● **Element and text location data**:
———
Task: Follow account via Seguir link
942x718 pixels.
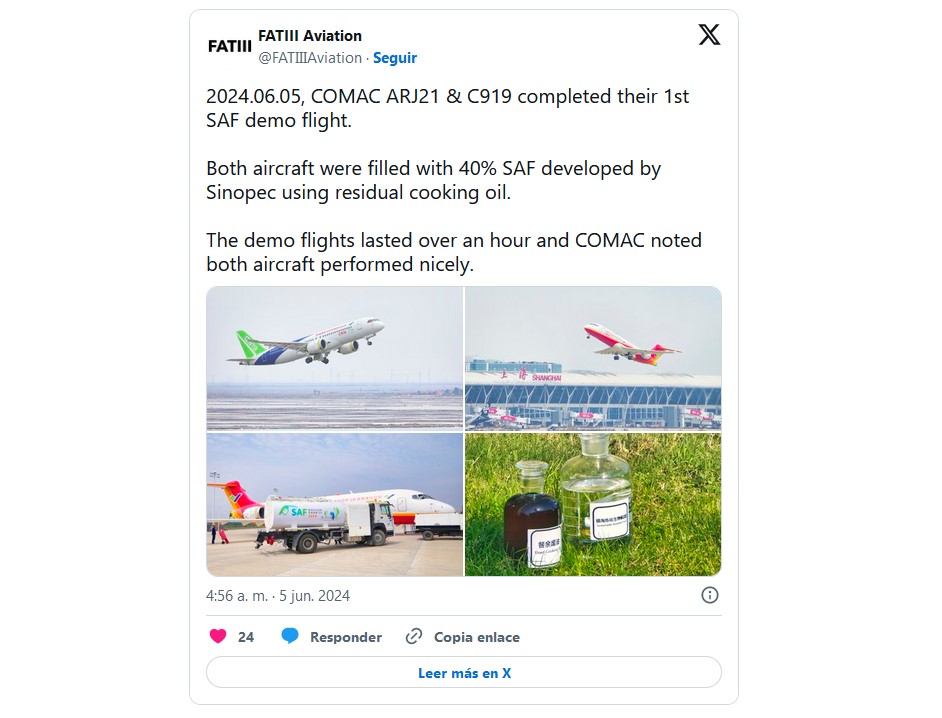Action: pos(395,58)
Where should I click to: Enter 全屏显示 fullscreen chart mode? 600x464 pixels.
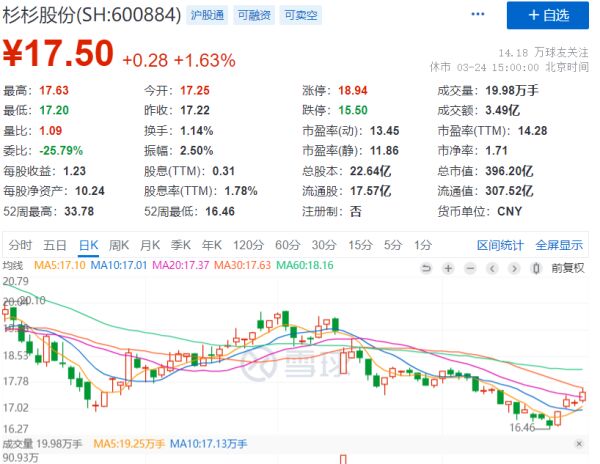coord(559,244)
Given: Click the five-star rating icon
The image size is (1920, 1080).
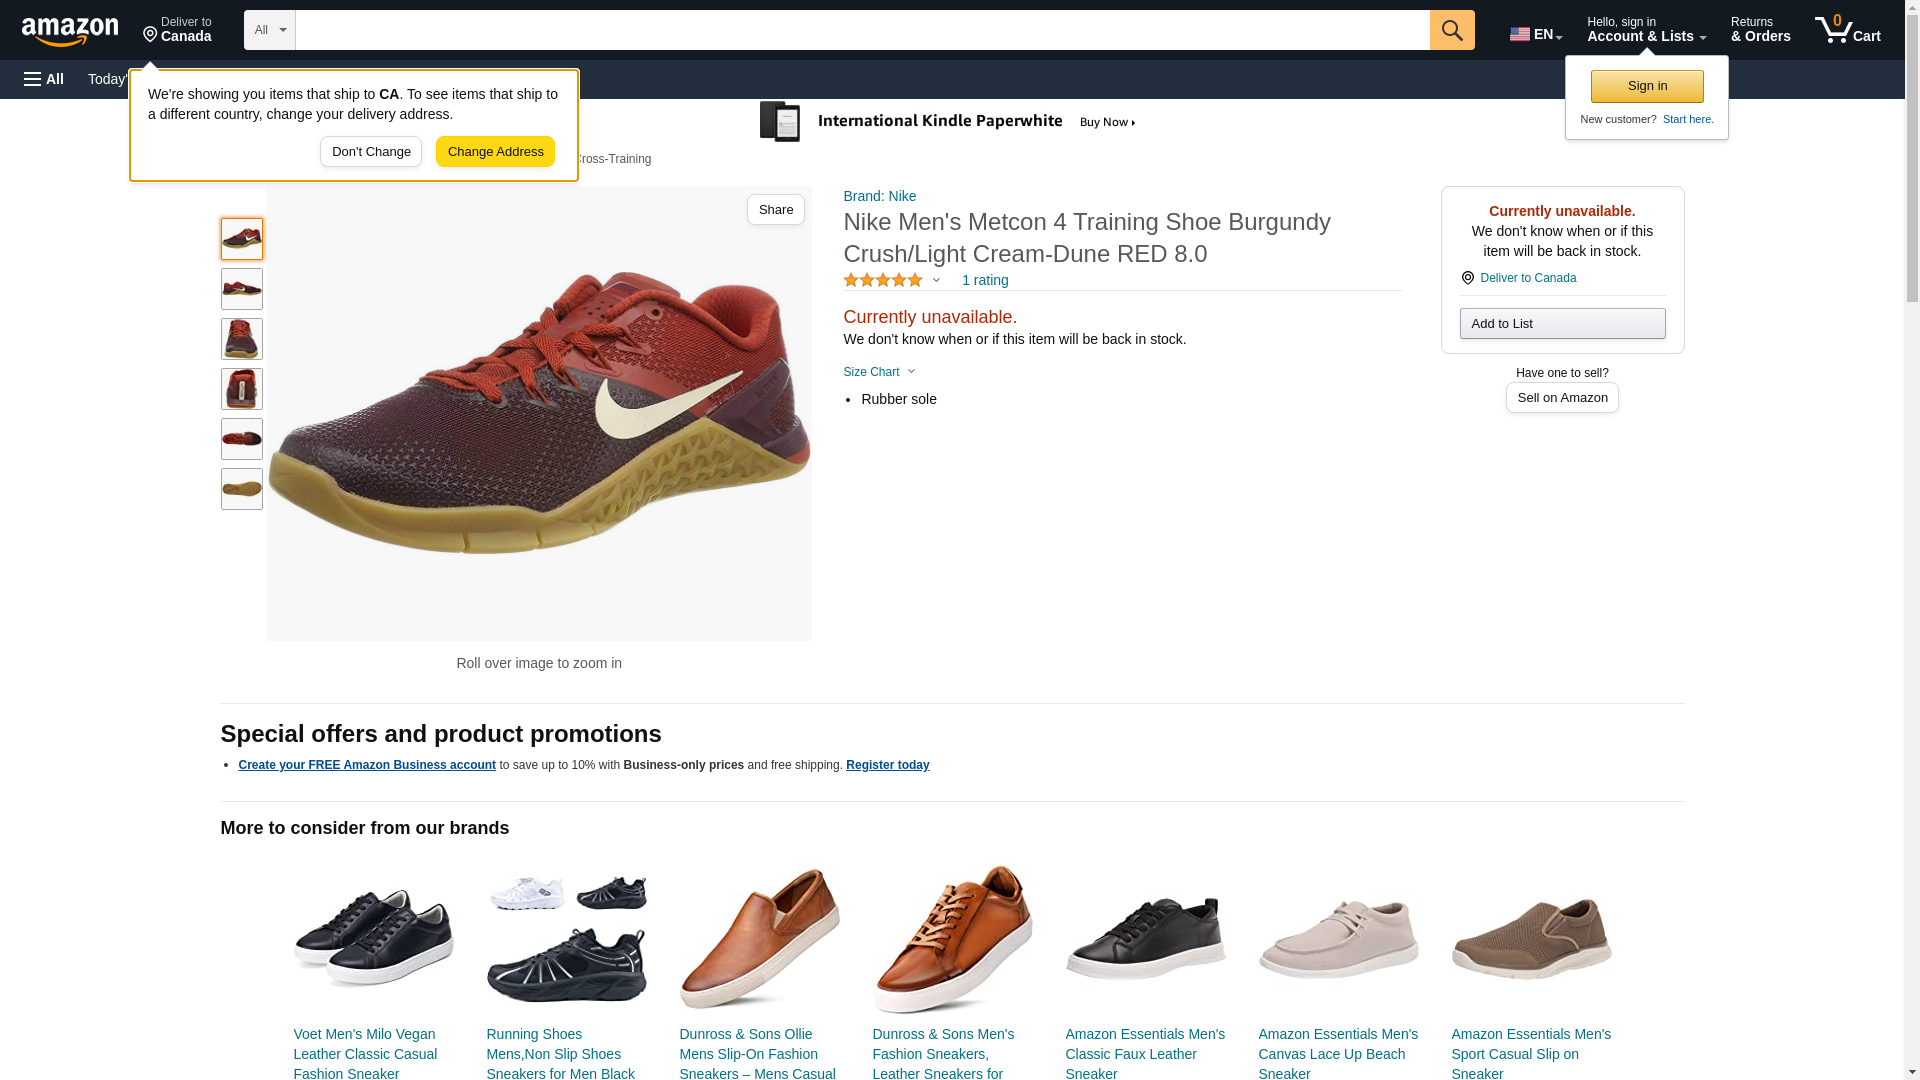Looking at the screenshot, I should click(x=882, y=281).
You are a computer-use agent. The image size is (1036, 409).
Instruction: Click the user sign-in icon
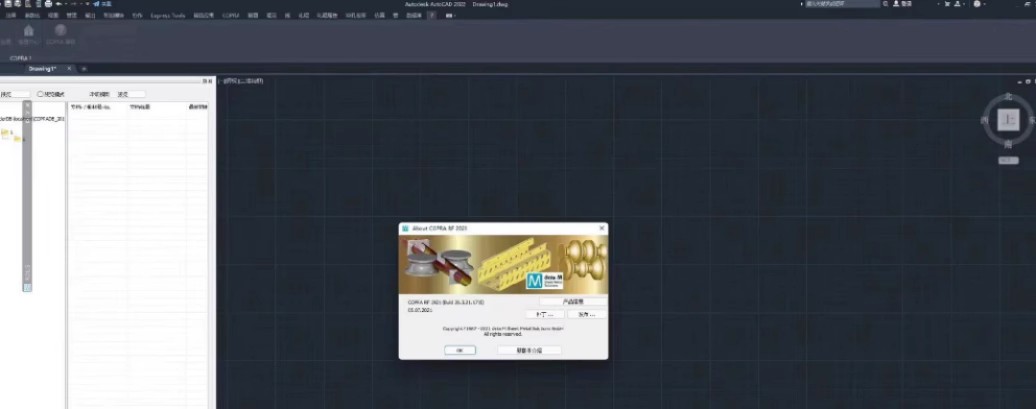coord(896,4)
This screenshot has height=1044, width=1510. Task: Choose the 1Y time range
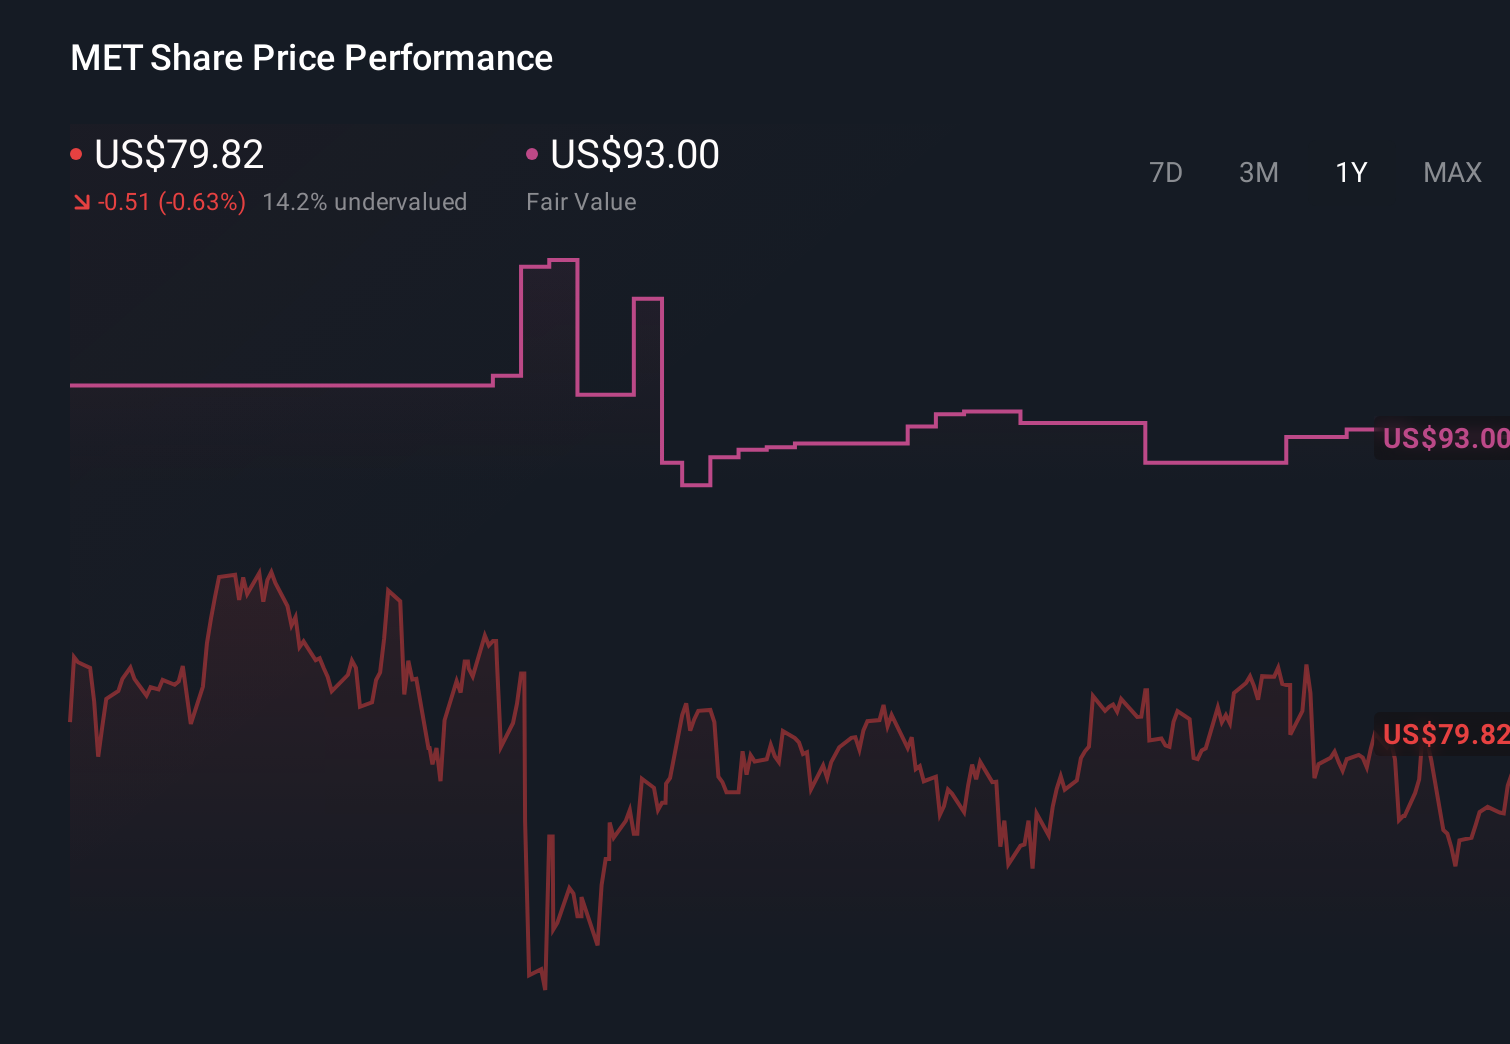click(x=1351, y=173)
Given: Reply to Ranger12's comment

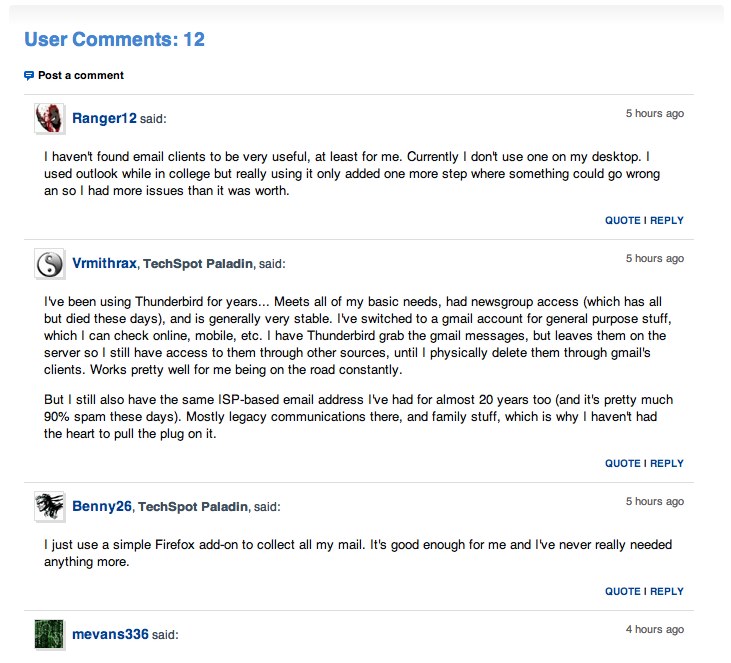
———
Could you copy out every line of the records word for word, leaving out the pictures?

Task: Follow account via Seguir link
942x718 pixels.
Action: pos(395,58)
Where should I click to: Enter 全屏显示 fullscreen chart mode? 600x464 pixels.
coord(559,244)
Given: Click the five-star rating icon
The image size is (1920, 1080).
Looking at the screenshot, I should click(x=882, y=281).
You are a computer-use agent. The image size is (1036, 409).
Instruction: Click the user sign-in icon
coord(896,4)
This screenshot has height=1044, width=1510. Task: Choose the 1Y time range
click(x=1351, y=173)
Given: Reply to Ranger12's comment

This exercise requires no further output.